EXERCISE GOAL:
Top to bottom, output the entries that follow exactly.

[[ SOURCE MATERIAL, beginning ]]

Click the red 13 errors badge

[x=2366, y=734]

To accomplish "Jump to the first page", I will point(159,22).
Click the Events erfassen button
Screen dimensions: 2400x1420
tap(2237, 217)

[[ SOURCE MATERIAL, end ]]

SOLUTION FOR THIS TASK:
Click the red 13 errors badge

[x=2366, y=734]

To accomplish "Jump to the first page", I will point(159,22).
Click the Events erfassen button
Screen dimensions: 2400x1420
tap(2237, 217)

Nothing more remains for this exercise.